>>>
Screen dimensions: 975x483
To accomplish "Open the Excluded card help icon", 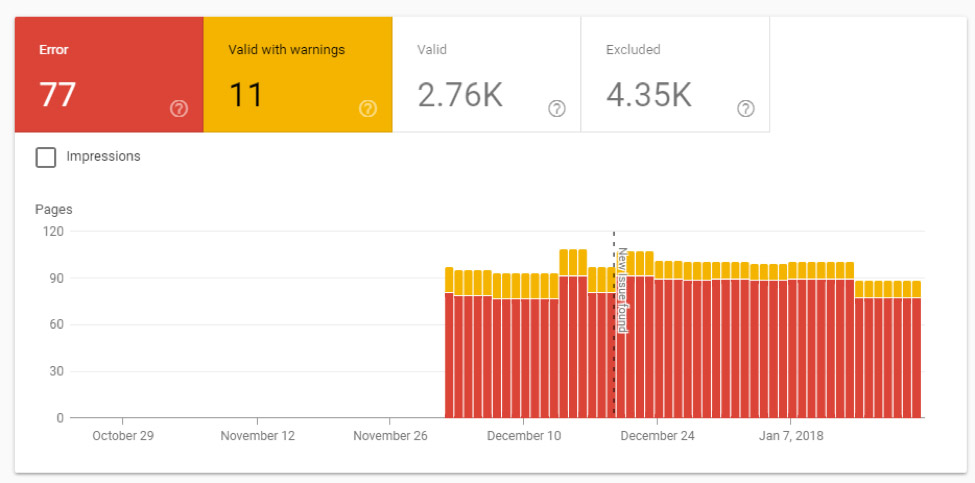I will (x=745, y=109).
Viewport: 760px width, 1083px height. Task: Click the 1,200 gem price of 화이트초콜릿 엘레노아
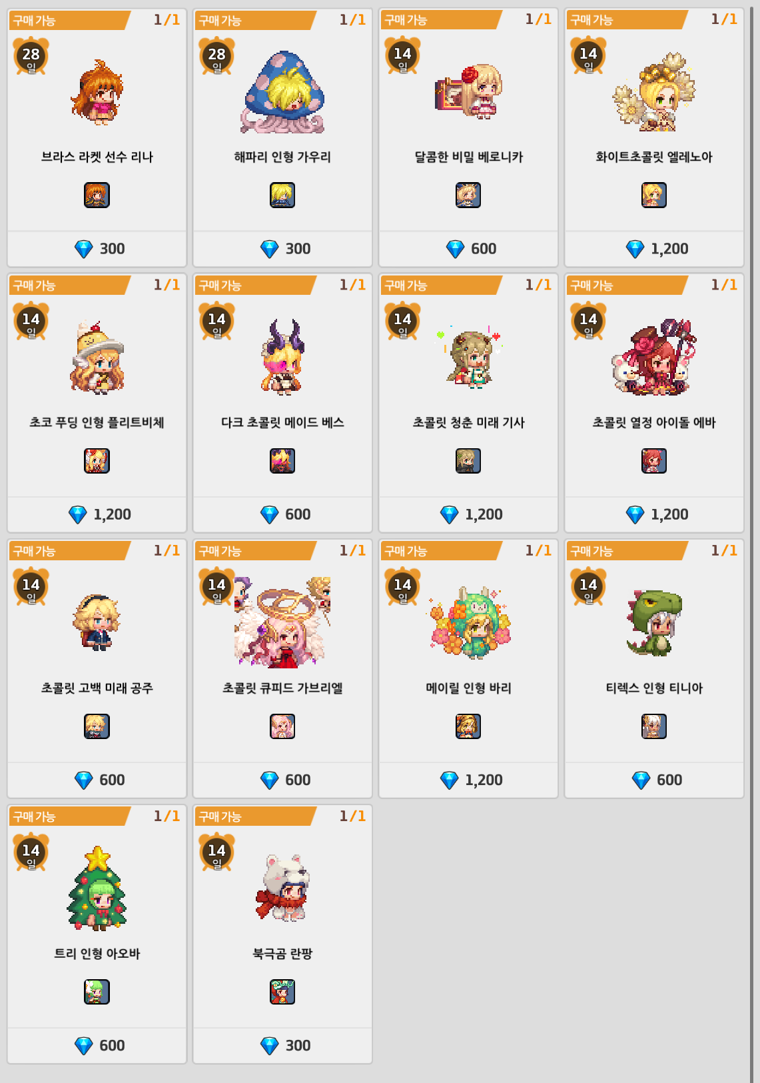click(656, 249)
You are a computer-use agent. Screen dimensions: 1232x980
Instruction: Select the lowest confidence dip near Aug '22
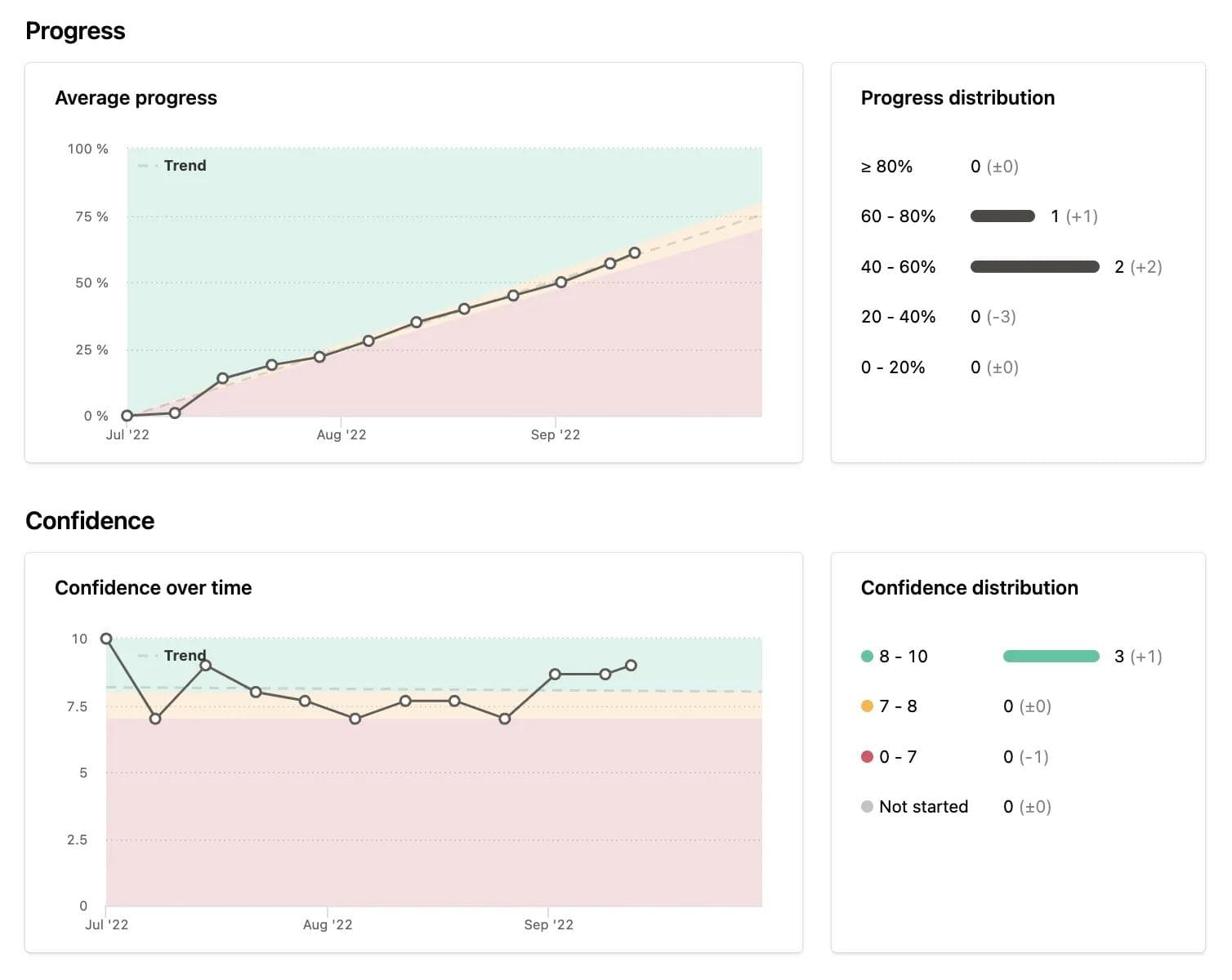(x=354, y=719)
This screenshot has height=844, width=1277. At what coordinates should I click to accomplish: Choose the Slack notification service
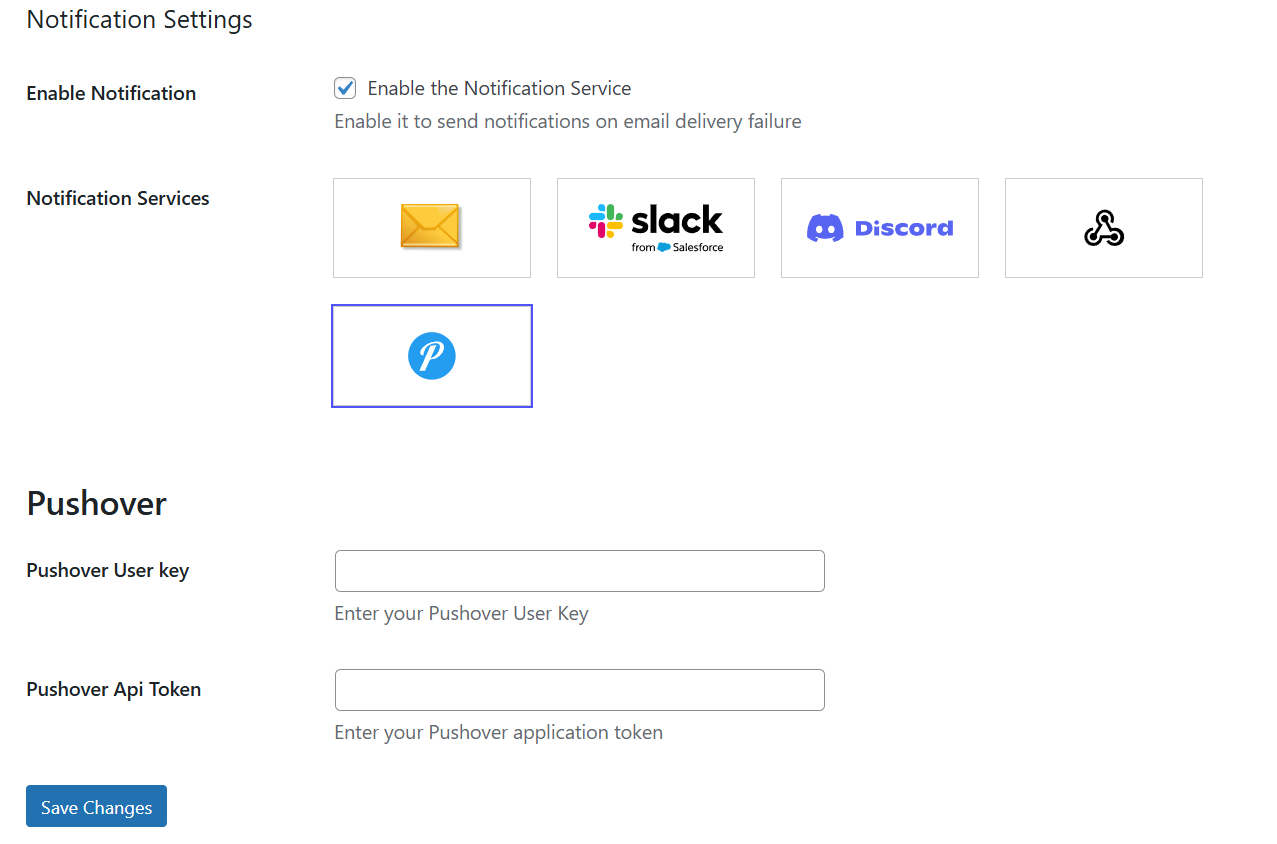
<<<
PROBLEM REQUIREMENTS:
Among the lines above, show every one that contains the string "dimensions".

WRITTEN ANSWER:
Screen dimensions: 975x483
You are a computer-use agent. Screen dimensions: 1232x980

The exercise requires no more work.